Спокойное утверждение врача его не убедило, и, что бы он об этом ни говорил, его собственные ощущения теперь, когда он пытался сознательно разобраться в них, тоже его не убеждали. Он свыкся с ранами; температура, перемежающаяся боль, скрутившая его колено, — всё это было ему знакомо; именно тут, в этой крайней чувствительности нарыва, в рефлексах распухшей плоти, крылась его болезнь; тут, а вовсе не в каком-то там отравлении крови, которого он не чувствовал. Рана говорила одно, а люди — другое; и теперь с помощью этого сиамского врача он надеялся отвоевать свою жизнь.
Но стоило ему войти, как всё это рухнуло, словно сон сменила явь: профессионального безразличия врача оказалось достаточно, чтобы свести на нет эти защитные меры. Перкен сразу почувствовал себя отъединённым от своего тела, от того безответственного тела, которое хотело увлечь его навстречу смерти. Врач снял повязку и осмотрел рану, присев по-сиамски на край кровати; Перкен перечислил симптомы, которые называл английскому врачу. Сиамец не отвечал, продолжая ощупывать с поразительной ловкостью. Перкен исходил нетерпением, но без особой тревоги; он снова чувствовал себя перед лицом противника, хотя противником этим была его собственная кровь.
— Месье Перкен, по дороге к вам я встретил доктора Блекхауса. Это человек… порочный, но очень опытный врач. Он сказал мне с чисто английским презрением — как будто я не знаю этой болезни, — что у вас гнойный артрит. Я читал об этой болезни в учебниках, она была распространена во время европейской войны, но сам с ней ни разу не сталкивался. Симптомы как раз те, о которых вы рассказываете. Чтобы справиться с инфекционным заболеванием такого рода, надо бы прибегнуть к ампутации.

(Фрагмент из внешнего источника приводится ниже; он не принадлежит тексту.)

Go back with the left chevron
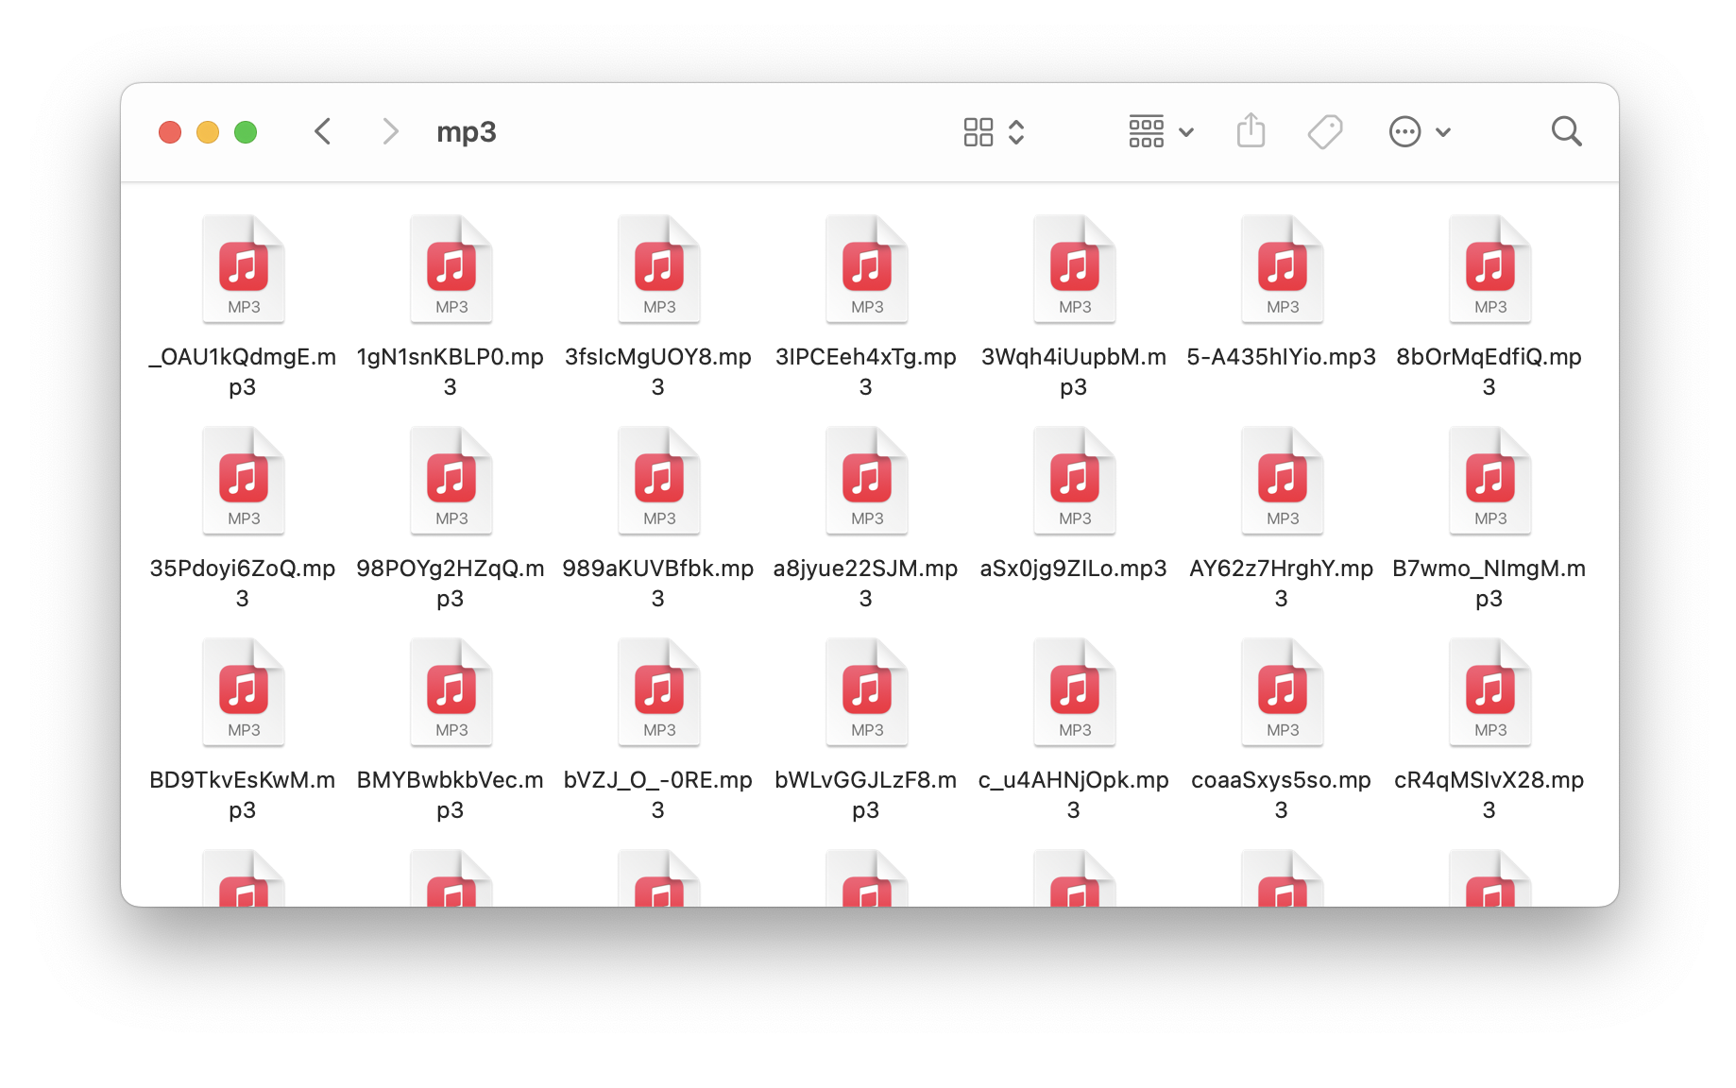The width and height of the screenshot is (1736, 1088). (323, 131)
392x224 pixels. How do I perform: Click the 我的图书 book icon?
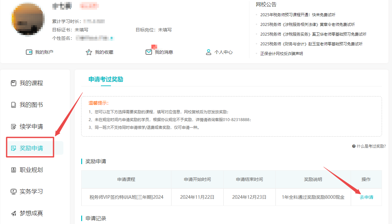pyautogui.click(x=14, y=105)
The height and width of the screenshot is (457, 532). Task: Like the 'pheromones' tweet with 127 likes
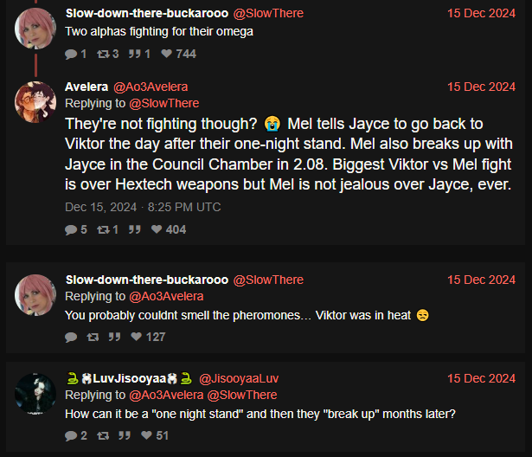137,337
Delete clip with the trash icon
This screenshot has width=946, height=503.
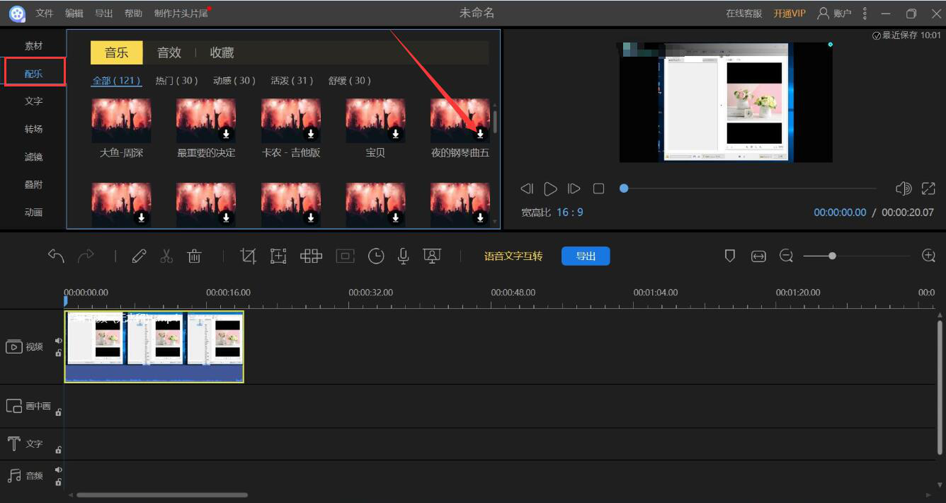[194, 256]
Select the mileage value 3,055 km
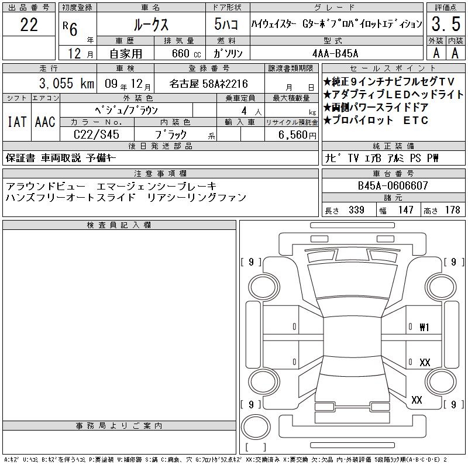468x468 pixels. tap(67, 83)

Но здесь при современном состоянии науки…
Перкен поднял руки в знак прекращения разговора. Эта болтовня на западный манер напомнила ему, что осторожное подтверждение его смерти было дано в ожидании справедливого вознаграждения. Он расплатился; мужчина ушёл. Он проводил его взглядом — как лишнее доказательство.

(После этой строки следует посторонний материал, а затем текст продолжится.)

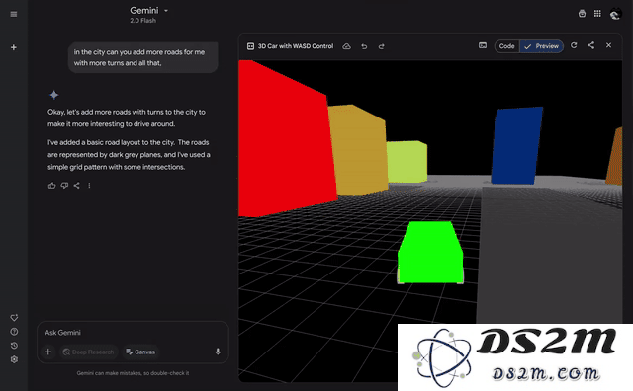633x391 pixels.
Task: Click the thumbs down feedback icon
Action: (x=64, y=186)
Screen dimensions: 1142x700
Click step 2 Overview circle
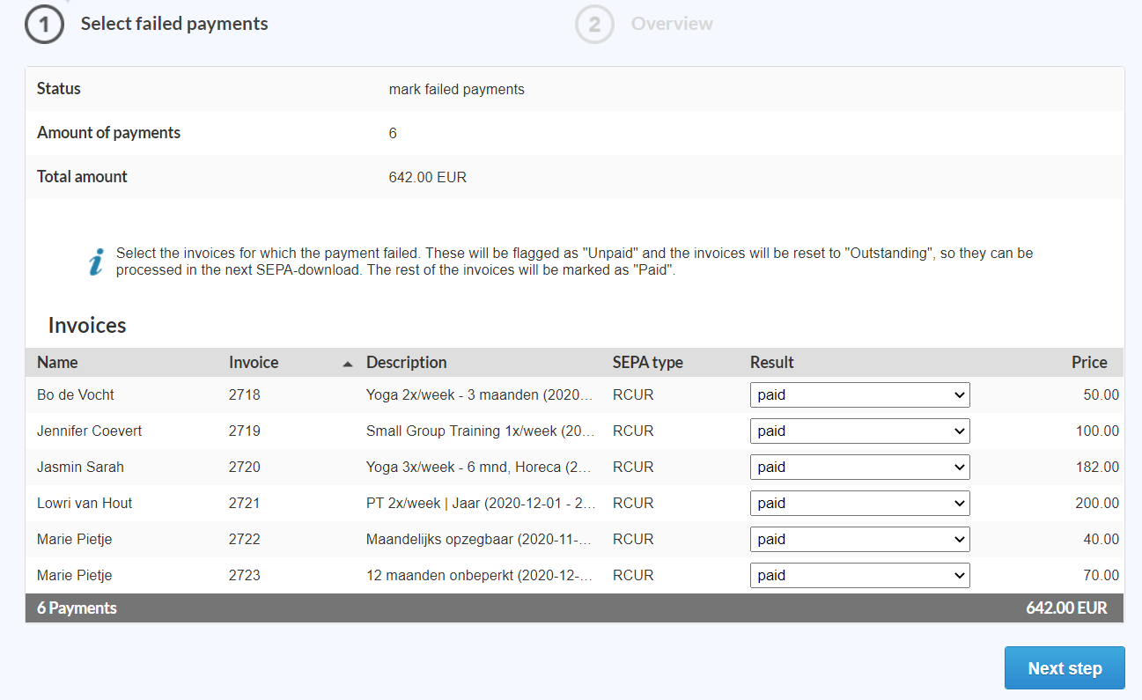coord(594,25)
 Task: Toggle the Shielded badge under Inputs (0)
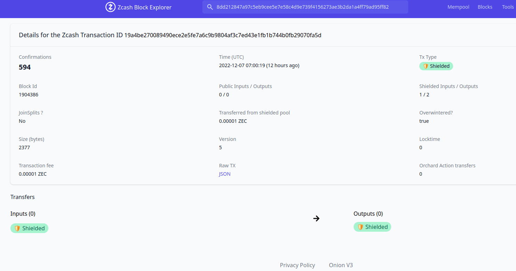(29, 228)
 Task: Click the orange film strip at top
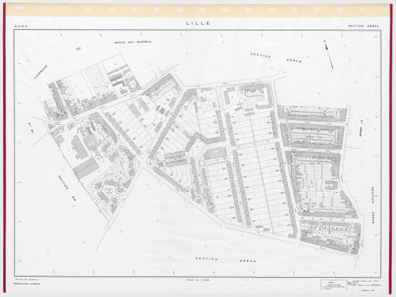point(198,9)
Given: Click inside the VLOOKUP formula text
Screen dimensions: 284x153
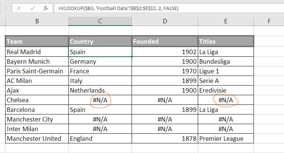Looking at the screenshot, I should click(118, 9).
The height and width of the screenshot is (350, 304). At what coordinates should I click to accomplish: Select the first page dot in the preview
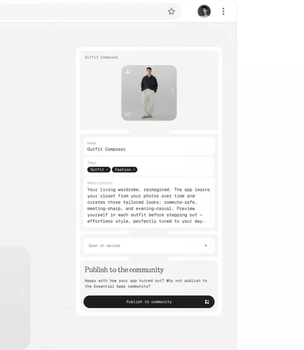click(172, 90)

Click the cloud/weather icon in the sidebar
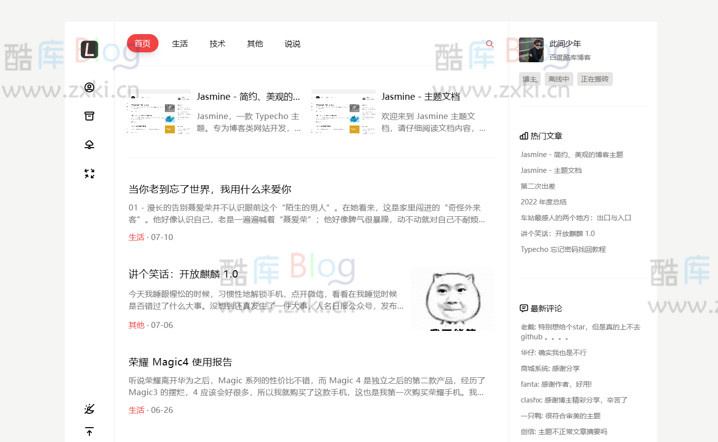89,144
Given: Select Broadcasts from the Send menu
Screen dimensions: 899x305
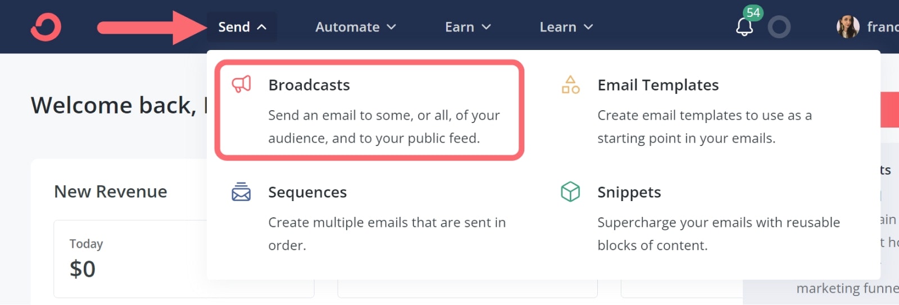Looking at the screenshot, I should point(370,110).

В угрозу он верил больше, чем в саму смерть, одновременно привязанный к своей плоти и отъединённый от неё, подобно тем людям, которых топят, предварительно привязав к трупам. Он был настолько чужд этой подстерегающей его смерти, что снова чувствовал себя готовым к бою; однако взгляд Клода возвращал его внутрь тела. Было в этом взгляде горячее соучастие, основанное на щемящем чувстве братства по отваге и сострадании, животном единении существ перед обречённостью плоти; Перкен же, хоть и привязался к нему больше, чем к любому другому существу, ощущал свою смерть так, словно бы она исходила от него. Настоятельное подтверждение заключалось не столько в словах врачей, сколько в глазах Клода, который инстинктивно опускал веки. Колющая боль в колене возобновилась, и одновременно нога стала рефлекторно сгибаться: между болью и смертью установилось своего рода соглашение, словно одна была неизбежным приготовлением к другой; затем волна боли откатила, унося с собой и волю, которая ей противостояла, на страже оставалось только дремотное страдание; впервые в нём поднималось что-то такое, что было сильнее его, чего никакая надежда не могла одолеть. А ведь и с этим тоже следовало бороться.

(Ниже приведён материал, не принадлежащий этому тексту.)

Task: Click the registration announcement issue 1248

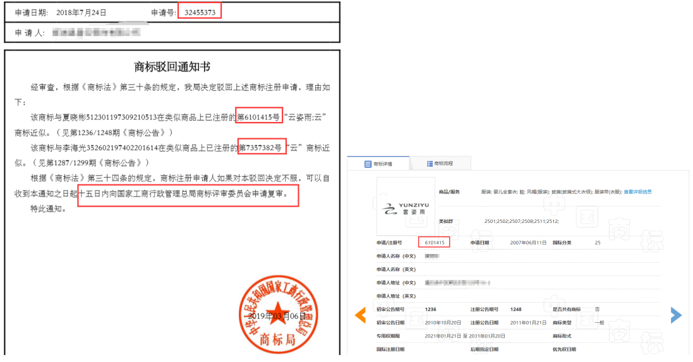Action: pos(516,310)
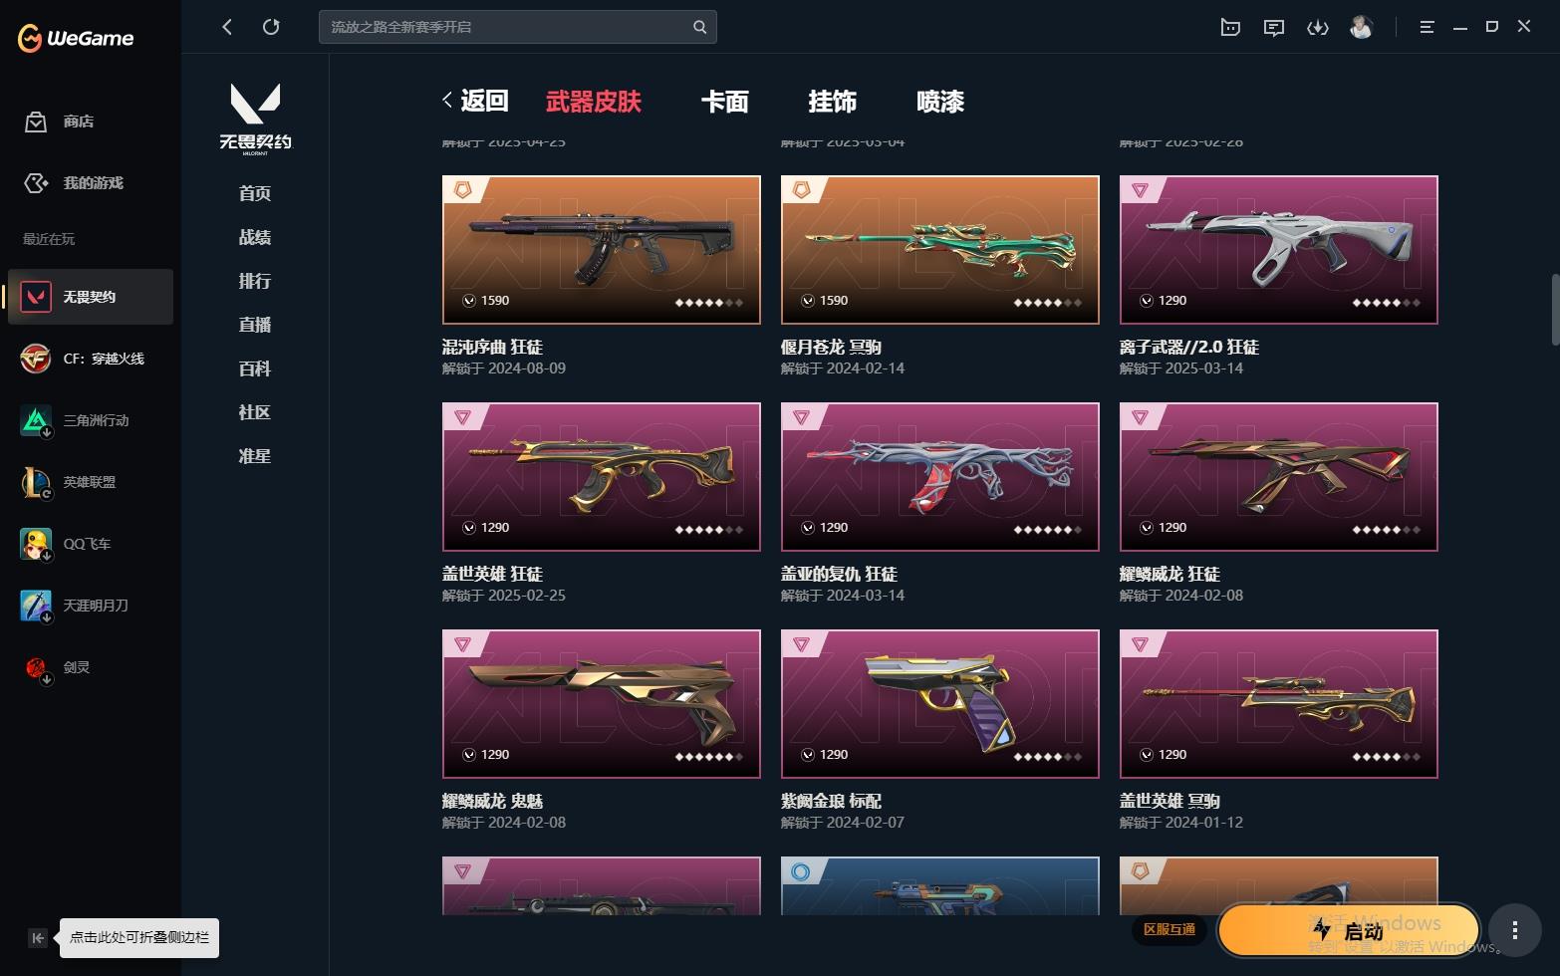Open the three-dot more options button
This screenshot has width=1560, height=976.
1514,930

— Самое удивительное, Клод, в присутствии смерти, даже… далёкой, — это то, что вдруг осознаёшь, чего именно хочешь, причём без малейших колебаний…
Они глядели друг на друга, подчиняясь тому молчаливому согласию, которое не раз уже объединяло их. Перкен сидел на кровати, вытянув ногу; взгляд его снова обрёл ясность, но исполнен был какого-то особого, проникновенного понимания, как будто воля его не избавилась от сожалений, груз которых всё ещё тащила за собой. Клод пытался разгадать его.
— Ты хочешь вернуться туда вместе с войском?
Перкен не сразу ответил от удивления; он об этом как-то не подумал. Стиенги в его сознании не были причастны к его смерти…
— Нет, теперь мне нужны люди. Я должен вернуться в свой район.
И вдруг Клод обнаружил, насколько Перкен был старше его. Не лицом и не голосом; казалось, будто минувшие годы тяготели над ним, словно вера, невозвратно другие, какой-то иной породы….
— А камни?
— Сейчас ничего не может быть хуже того, что было надеждой…
Доберётся ли он один до своих гор?..
Теперь ничто уже не мешало Клоду отправиться в Бангкок.
Ничто, если не считать веяния смерти.
— Я пойду с тобой.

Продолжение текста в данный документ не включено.